The exoneration couldn’t come fast enough: at one point, Williamson was only five days away from execution.
To The Daily Oklahoman in 1999, both Fritz and Williamson shared how they felt about their newfound freedom. Fritz suggested that he might go into the legal profession after spending so much time working on his own case, and Williamson said that he wasn’t bitter about what had happened. “I got to see the same town I grew up in, who initially convicted me, exonerate me,” he said. He further noted that the first thing the pair was going to do was go to Disney World, “then we’re going on an ocean cruise vacation and let our hair down.”
At the time of their exoneration, Fritz was 49 years old and Williamson and 46 years old.
5. Glen Gore Was Charged With the First-Degree Murder of Carter in 2001 & Sentenced to Death After a Retrial in 2006
Glen Gore, a former classmate of Carter’s and the man that multiple people had seen arguing with Carter the night of her death, according to Grisham, was finally charged with murder in 2001, just under 20 years after the crime had been committed. At the time, Gore was already serving a 40-year sentence on an unrelated charge, per The Oklahoman. He had also served as a witness in Williamson’s murder trial, claiming he saw Williamson and Carter arguing the night of her death.
In 2003, Gore was convicted of first-degree murder.
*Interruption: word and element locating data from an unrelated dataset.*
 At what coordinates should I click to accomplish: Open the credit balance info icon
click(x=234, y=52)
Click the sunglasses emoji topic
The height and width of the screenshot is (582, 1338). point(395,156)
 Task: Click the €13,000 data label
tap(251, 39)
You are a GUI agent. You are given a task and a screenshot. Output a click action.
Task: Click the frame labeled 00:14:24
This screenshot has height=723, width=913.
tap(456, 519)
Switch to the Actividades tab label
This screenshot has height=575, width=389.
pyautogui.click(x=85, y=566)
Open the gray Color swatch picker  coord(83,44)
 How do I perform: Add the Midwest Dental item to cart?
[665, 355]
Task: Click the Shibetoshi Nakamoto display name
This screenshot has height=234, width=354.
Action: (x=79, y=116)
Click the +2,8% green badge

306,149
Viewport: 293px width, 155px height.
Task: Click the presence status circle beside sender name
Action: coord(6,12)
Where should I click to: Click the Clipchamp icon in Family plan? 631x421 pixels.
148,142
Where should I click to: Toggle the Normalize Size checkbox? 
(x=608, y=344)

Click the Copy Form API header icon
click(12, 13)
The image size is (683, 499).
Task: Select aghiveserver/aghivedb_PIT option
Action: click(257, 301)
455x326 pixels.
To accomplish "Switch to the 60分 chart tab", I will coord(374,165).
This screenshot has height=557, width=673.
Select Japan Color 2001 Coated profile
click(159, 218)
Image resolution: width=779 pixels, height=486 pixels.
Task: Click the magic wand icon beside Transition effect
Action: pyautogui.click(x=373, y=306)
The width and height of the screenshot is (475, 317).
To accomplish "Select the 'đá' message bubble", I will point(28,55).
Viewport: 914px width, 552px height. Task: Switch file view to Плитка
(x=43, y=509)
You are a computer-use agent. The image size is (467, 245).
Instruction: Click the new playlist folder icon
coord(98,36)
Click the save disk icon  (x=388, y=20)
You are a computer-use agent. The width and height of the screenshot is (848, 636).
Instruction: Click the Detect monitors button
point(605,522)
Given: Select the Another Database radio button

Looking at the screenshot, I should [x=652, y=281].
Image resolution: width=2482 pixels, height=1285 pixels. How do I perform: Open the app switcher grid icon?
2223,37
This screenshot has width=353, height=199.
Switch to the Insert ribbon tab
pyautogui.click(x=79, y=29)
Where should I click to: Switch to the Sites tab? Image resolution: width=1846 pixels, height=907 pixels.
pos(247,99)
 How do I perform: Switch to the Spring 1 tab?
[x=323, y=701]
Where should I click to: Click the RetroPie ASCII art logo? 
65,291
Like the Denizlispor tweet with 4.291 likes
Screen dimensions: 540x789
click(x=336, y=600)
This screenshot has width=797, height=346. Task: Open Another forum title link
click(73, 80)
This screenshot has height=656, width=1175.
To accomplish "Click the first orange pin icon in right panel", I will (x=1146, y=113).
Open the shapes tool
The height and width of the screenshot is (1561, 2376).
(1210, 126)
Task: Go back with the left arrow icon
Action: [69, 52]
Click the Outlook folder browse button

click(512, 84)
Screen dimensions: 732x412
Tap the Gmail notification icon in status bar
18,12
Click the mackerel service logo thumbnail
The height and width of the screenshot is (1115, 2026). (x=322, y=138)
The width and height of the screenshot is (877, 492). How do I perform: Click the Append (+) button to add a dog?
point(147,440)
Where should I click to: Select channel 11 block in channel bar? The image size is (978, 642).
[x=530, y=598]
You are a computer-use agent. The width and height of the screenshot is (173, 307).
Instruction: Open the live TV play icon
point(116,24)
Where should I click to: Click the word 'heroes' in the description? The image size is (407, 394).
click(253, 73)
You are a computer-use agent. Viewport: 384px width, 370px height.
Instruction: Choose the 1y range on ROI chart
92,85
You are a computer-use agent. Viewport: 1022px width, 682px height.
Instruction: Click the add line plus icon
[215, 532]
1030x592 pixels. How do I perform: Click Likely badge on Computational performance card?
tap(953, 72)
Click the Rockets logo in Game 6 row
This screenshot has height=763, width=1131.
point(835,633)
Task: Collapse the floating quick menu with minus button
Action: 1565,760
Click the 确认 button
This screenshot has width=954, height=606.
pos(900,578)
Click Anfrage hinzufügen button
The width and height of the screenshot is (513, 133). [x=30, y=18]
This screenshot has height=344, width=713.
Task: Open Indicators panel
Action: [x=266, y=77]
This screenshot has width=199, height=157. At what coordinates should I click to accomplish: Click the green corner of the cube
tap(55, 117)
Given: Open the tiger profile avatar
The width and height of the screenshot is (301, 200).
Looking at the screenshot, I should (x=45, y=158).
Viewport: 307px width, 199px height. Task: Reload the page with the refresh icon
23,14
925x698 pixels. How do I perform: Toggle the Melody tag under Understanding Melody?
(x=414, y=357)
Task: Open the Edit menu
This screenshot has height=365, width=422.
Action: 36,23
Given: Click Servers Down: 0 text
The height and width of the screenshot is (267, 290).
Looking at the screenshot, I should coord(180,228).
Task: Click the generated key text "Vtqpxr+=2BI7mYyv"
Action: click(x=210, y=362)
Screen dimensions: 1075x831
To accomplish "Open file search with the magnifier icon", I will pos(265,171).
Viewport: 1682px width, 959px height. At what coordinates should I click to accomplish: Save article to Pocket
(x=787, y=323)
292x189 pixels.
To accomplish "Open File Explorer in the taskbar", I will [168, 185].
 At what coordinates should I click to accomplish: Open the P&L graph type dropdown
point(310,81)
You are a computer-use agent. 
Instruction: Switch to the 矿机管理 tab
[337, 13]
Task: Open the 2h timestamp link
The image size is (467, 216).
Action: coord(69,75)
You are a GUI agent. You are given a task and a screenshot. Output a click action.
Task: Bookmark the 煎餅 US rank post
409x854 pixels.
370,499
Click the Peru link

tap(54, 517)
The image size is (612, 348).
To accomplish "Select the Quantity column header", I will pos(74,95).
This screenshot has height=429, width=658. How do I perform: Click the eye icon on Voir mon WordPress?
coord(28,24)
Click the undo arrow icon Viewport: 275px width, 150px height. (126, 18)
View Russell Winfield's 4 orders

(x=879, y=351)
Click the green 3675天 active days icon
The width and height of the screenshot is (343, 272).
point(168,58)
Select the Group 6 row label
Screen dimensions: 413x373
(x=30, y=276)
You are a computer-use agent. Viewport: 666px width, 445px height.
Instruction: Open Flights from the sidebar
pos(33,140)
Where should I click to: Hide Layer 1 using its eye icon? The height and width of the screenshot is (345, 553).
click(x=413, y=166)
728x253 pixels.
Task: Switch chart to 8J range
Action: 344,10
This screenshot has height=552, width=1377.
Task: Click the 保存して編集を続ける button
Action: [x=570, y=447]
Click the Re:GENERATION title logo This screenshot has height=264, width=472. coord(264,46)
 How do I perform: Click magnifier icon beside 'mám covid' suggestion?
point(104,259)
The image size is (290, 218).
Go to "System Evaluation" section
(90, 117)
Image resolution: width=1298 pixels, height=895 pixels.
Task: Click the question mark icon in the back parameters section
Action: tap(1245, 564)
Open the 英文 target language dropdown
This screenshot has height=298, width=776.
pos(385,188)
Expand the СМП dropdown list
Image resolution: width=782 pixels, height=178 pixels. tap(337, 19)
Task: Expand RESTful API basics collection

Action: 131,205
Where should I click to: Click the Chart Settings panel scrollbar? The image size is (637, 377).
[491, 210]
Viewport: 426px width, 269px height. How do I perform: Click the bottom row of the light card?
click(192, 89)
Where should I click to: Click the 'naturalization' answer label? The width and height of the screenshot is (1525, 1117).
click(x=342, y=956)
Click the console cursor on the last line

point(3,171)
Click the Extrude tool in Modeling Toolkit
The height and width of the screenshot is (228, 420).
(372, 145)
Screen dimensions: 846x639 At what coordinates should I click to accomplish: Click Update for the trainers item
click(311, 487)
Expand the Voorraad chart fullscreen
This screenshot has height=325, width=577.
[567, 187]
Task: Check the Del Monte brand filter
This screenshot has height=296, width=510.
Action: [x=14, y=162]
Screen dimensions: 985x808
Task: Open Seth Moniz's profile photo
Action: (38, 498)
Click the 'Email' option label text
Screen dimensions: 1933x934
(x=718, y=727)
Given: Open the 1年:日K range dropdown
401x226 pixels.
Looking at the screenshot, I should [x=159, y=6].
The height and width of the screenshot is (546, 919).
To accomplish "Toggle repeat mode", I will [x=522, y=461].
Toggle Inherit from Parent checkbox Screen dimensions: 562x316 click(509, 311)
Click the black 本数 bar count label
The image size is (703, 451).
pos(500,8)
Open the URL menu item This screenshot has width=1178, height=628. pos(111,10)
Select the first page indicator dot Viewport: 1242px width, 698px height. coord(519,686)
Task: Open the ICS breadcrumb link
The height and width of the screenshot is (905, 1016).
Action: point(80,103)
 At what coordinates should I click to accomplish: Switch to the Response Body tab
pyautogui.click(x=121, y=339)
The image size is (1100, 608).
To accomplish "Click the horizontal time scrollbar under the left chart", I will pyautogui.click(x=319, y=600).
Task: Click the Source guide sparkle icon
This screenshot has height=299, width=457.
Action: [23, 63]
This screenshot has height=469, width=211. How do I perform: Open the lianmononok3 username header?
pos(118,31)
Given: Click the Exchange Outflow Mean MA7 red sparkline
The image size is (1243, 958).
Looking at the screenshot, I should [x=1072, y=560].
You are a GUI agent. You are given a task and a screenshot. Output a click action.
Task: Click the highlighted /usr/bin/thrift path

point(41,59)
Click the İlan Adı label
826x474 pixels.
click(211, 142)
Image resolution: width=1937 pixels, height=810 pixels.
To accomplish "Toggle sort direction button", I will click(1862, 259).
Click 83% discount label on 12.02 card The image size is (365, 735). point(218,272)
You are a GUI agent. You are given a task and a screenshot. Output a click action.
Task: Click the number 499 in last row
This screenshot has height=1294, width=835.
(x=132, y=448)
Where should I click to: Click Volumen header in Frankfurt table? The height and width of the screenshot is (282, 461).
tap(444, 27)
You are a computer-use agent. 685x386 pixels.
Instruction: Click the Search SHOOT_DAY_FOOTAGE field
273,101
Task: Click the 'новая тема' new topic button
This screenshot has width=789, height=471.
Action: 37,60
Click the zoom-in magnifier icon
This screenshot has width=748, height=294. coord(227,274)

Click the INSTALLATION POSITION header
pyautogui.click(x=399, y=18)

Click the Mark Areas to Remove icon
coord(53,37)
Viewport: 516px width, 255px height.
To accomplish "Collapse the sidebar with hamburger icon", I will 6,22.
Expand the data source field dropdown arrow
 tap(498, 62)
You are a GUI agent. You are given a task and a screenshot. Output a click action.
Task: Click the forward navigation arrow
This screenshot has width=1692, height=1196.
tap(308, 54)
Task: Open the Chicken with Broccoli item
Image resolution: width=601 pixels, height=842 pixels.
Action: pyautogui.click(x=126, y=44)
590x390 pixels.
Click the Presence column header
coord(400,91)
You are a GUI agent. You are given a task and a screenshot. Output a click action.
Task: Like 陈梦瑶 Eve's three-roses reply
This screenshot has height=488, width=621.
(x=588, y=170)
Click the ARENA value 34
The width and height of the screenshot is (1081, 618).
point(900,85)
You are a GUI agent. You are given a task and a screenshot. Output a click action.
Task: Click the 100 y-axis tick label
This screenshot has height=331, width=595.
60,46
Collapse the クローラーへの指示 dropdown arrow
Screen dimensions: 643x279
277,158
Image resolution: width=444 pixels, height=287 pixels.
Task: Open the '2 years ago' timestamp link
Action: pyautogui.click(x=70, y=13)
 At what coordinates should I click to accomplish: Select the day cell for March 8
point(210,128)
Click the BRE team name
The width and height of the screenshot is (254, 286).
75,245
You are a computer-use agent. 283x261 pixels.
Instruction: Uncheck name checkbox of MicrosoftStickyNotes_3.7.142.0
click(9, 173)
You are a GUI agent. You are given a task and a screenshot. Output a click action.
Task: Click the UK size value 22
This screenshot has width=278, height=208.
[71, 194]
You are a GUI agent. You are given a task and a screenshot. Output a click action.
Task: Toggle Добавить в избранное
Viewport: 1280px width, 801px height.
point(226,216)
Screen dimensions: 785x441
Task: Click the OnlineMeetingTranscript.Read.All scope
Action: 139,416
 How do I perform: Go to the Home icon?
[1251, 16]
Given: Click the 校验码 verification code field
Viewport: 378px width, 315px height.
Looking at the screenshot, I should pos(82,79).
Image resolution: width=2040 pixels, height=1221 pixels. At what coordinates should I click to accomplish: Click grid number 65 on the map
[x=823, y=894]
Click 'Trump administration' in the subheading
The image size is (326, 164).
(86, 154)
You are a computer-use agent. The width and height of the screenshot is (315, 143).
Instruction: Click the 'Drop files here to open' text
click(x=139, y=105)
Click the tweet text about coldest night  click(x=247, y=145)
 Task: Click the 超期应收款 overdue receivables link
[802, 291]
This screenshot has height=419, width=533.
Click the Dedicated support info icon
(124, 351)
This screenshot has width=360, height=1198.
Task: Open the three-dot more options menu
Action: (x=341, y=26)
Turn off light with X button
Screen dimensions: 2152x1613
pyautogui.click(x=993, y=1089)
However, this trial was soon overturned because of an Oklahoma Court of Criminal Appeals ruling which determined that Gore should have been able to present evidence in his earlier trial which demonstrated that just because his DNA was found at the scene of the crime, didn’t mean that he necessarily committed the crime.
In a second trial in 2006, Gore was convicted once more of first-degree murder. His first sentencing was slightly changed from the death sentence to life without parole.